Il semble indiscutable qu’il existe une différence dans le traitement de la demande de regroupement familial entre les personnes qui ont acquis la nationalité danoise depuis plus de 28 ans et les personnes qui ont acquis la nationalité danoise depuis moins de 28 ans.

En effet, les personnes qui ont acquis la nationalité danoise depuis plus de 28 ans sont exemptées de la condition d’attachement tandis que les personnes qui ont acquis la nationalité danoise depuis moins de 28 ans y sont soumises. Par conséquent, la durée de jouissance de la nationalité danoise permet de distinguer deux catégories de personnes dont la demande de regroupement familial suppose un traitement différencié. Pour les uns, ceux qui ont la nationalité danoise depuis plus de 28 ans, la demande de regroupement familial n’exige pas la satisfaction de la condition d’attachement alors que pour les autres, ceux qui ont la nationalité danoise depuis moins de 28 ans, la demande de regroupement familial exige la satisfaction de la condition d’attachement.
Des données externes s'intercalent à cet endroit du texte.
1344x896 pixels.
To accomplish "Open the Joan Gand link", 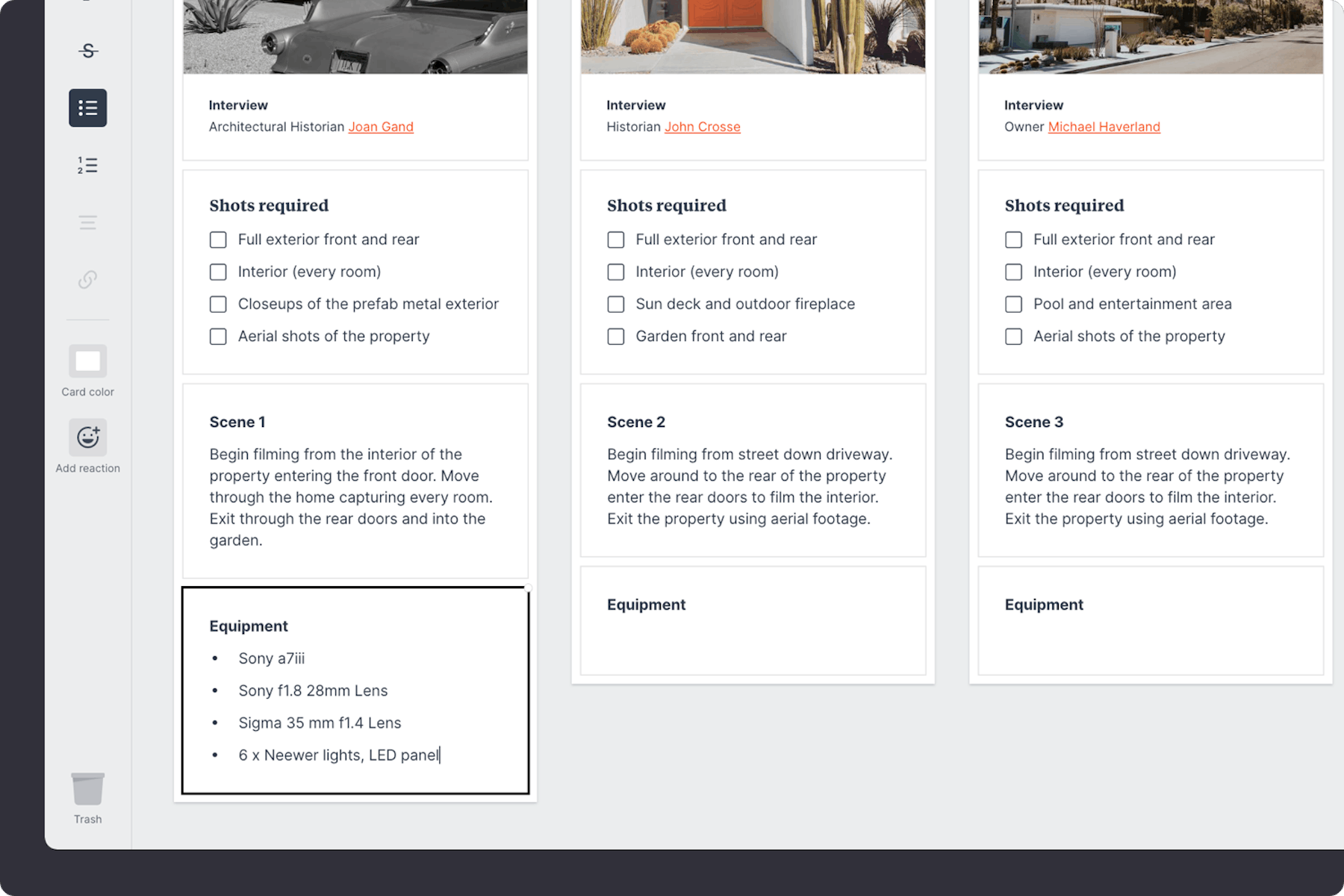I will 381,126.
La différence de traitement de la demande de regroupement familial n’entraîne pas ipso facto la discrimination dans le traitement de cette dernière.

B. Une condition d’attachement n’introduisant pas une discrimination

L’article 14 de la Convention relatif à l’interdiction de la discrimination s’applique dans l’hypothèse où il y a une différenciation dans le traitement de personnes placées dans des situations comparables et que cette différenciation repose sur une justification subjective telle que « le sexe, la race, la couleur, la langue, la religion, les opinions politiques ou toutes autres opinions, l’origine nationale ou sociale, l’appartenance à une minorité nationale, la fortune, la naissance ou toute autre situation. ». Autrement dit, le traitement différent de la demande de regroupement familial ne suffit pas à l’établissement d’une discrimination.

Tout d’abord, les personnes jouissant de la nationalité danoise depuis plus de 28 ans et celle jouissant de la nationalité danoise depuis moins de 28 ans ne sont pas dans la même situation ; les premières sont présumées êtres davantage intégrées dans la société danoise que les secondes. De plus, le fait que les premières soient exemptées de la condition d’attachement s’explique par la volonté de favoriser un groupe de personnes de nationalité danoise qui entretient des liens avec le Danemark depuis longtemps.

Ainsi, pour la Cour, le fait que M. Biao ne soit pas exempté de la condition d’attachement n’est pas une discrimination puisqu’il n’est pas dans la même situation que des personnes jouissant de la nationalité danoise depuis plus de 28 ans qui, elles, sont exemptées de la condition d’attachement.

Dans la présente affaire où les éléments géographiques entrant en ligne de compte sont multiples, la Cour est aussi face au droit international privé et à la question de la nationalité qui s’illustrent ici dans toute leur subtilité. La pluralité des envies et des choix en matière de regroupement familial n’exclut pas la difficulté de les concrétiser. Restera ou ne restera pas en Suède, à suivre.